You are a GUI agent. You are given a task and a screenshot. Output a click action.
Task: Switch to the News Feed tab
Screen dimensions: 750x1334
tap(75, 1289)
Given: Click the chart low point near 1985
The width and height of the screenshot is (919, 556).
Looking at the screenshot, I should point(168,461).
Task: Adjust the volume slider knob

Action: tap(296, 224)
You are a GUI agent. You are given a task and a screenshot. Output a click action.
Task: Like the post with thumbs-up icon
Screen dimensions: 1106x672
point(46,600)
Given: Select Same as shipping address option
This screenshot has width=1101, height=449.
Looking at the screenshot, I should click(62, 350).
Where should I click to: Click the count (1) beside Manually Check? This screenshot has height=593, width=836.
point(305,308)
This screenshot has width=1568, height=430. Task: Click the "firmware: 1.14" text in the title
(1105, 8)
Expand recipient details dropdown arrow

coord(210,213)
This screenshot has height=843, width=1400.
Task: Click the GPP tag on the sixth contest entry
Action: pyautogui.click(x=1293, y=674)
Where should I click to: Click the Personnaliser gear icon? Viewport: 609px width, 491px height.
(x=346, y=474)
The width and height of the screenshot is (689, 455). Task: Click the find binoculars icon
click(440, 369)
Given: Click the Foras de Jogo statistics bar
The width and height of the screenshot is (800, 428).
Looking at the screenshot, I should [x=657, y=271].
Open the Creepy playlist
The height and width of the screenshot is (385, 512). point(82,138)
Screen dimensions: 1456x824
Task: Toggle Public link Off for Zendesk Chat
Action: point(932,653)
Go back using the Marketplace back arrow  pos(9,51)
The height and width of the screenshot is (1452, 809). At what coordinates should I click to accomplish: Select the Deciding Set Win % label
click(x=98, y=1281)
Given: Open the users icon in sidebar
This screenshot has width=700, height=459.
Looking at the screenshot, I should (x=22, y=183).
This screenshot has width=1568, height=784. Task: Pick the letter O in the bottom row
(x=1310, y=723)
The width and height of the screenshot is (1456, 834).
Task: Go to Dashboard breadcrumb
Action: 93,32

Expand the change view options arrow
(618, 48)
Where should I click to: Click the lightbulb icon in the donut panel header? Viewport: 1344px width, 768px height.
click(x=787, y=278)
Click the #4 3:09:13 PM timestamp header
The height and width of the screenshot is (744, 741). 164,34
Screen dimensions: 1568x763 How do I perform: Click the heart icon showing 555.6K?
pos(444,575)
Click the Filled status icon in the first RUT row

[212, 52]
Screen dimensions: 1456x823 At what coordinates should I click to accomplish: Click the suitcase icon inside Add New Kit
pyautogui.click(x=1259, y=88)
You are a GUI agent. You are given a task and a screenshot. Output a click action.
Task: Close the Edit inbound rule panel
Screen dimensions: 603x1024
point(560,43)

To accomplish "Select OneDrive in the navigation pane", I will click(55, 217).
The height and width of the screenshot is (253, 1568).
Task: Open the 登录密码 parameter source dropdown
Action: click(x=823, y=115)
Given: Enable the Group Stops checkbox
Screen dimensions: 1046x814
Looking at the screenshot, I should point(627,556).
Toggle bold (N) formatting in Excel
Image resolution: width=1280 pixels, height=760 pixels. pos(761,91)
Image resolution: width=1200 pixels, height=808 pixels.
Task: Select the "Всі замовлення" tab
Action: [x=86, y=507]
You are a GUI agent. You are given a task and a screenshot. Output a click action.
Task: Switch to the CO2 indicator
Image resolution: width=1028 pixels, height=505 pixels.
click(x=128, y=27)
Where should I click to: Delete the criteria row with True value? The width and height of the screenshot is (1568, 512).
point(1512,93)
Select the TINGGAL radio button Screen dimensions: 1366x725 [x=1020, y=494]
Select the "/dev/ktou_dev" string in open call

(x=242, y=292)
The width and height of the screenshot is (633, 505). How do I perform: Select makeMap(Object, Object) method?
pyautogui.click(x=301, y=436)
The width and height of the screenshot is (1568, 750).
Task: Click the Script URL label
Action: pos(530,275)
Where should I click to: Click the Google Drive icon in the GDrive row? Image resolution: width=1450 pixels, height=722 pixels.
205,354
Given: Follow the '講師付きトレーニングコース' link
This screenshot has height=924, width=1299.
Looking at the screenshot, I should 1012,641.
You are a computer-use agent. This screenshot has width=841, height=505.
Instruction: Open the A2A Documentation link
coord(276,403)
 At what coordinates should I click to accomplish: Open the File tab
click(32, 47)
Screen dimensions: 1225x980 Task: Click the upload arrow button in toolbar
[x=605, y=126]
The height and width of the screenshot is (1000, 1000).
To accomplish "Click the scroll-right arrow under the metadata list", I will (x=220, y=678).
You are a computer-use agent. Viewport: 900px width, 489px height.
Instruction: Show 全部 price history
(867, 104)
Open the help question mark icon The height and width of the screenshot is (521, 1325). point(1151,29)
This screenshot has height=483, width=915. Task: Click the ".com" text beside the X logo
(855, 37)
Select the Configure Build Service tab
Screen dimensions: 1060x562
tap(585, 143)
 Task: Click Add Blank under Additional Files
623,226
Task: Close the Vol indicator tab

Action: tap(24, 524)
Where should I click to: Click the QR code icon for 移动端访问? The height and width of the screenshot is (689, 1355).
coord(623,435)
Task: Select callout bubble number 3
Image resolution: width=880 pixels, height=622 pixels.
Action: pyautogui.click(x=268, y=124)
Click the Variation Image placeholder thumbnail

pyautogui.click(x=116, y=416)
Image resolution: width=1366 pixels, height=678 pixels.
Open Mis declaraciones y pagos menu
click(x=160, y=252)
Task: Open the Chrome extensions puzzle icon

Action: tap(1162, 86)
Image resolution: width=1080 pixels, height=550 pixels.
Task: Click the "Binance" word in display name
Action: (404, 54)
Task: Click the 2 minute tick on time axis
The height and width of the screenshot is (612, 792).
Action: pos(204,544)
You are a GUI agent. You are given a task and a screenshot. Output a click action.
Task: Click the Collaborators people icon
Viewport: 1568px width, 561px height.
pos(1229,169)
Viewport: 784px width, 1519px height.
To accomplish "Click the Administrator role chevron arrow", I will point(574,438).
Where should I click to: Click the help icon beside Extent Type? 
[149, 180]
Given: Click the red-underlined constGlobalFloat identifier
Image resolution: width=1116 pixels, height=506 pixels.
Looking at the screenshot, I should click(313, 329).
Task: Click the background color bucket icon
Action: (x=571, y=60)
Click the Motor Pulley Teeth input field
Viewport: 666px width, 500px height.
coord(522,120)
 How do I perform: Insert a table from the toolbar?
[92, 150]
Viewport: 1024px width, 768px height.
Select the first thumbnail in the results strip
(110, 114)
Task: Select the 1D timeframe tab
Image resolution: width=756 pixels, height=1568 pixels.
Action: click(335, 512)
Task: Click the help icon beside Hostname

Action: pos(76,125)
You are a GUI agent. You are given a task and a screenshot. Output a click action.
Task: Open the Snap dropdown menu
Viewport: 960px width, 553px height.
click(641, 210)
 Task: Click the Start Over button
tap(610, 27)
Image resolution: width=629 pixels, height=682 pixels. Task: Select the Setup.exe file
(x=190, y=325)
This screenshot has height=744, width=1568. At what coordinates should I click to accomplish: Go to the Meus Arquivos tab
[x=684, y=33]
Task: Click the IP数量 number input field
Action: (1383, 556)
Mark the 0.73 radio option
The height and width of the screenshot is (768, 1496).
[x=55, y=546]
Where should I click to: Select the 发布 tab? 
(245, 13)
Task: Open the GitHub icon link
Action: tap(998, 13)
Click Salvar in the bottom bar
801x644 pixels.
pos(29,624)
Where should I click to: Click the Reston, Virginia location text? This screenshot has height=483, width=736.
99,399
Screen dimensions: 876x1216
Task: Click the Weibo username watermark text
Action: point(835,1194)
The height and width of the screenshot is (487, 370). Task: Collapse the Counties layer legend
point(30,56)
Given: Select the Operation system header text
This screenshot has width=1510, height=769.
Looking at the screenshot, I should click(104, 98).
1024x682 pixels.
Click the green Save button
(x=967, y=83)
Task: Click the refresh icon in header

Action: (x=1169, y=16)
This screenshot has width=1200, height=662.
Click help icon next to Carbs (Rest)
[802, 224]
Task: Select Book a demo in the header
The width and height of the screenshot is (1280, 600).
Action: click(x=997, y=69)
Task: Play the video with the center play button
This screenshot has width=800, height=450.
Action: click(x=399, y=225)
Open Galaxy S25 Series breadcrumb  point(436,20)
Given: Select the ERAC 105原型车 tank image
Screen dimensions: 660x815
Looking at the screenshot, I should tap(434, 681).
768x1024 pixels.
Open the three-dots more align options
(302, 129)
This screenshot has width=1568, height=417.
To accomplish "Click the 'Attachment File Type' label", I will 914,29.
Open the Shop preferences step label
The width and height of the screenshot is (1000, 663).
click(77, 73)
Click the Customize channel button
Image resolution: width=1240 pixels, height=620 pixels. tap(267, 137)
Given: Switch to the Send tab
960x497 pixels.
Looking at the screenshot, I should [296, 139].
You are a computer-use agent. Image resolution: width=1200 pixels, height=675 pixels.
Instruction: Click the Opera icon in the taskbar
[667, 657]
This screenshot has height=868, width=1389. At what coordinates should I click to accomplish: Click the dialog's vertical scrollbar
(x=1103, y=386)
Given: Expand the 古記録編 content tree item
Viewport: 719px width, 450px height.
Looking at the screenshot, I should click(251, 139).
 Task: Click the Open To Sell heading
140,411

TASK DIRECTIONS
Each line of the records above that contains the word "Switch" should be counted; give the resulting number without further words.

WRITTEN SOLUTION
3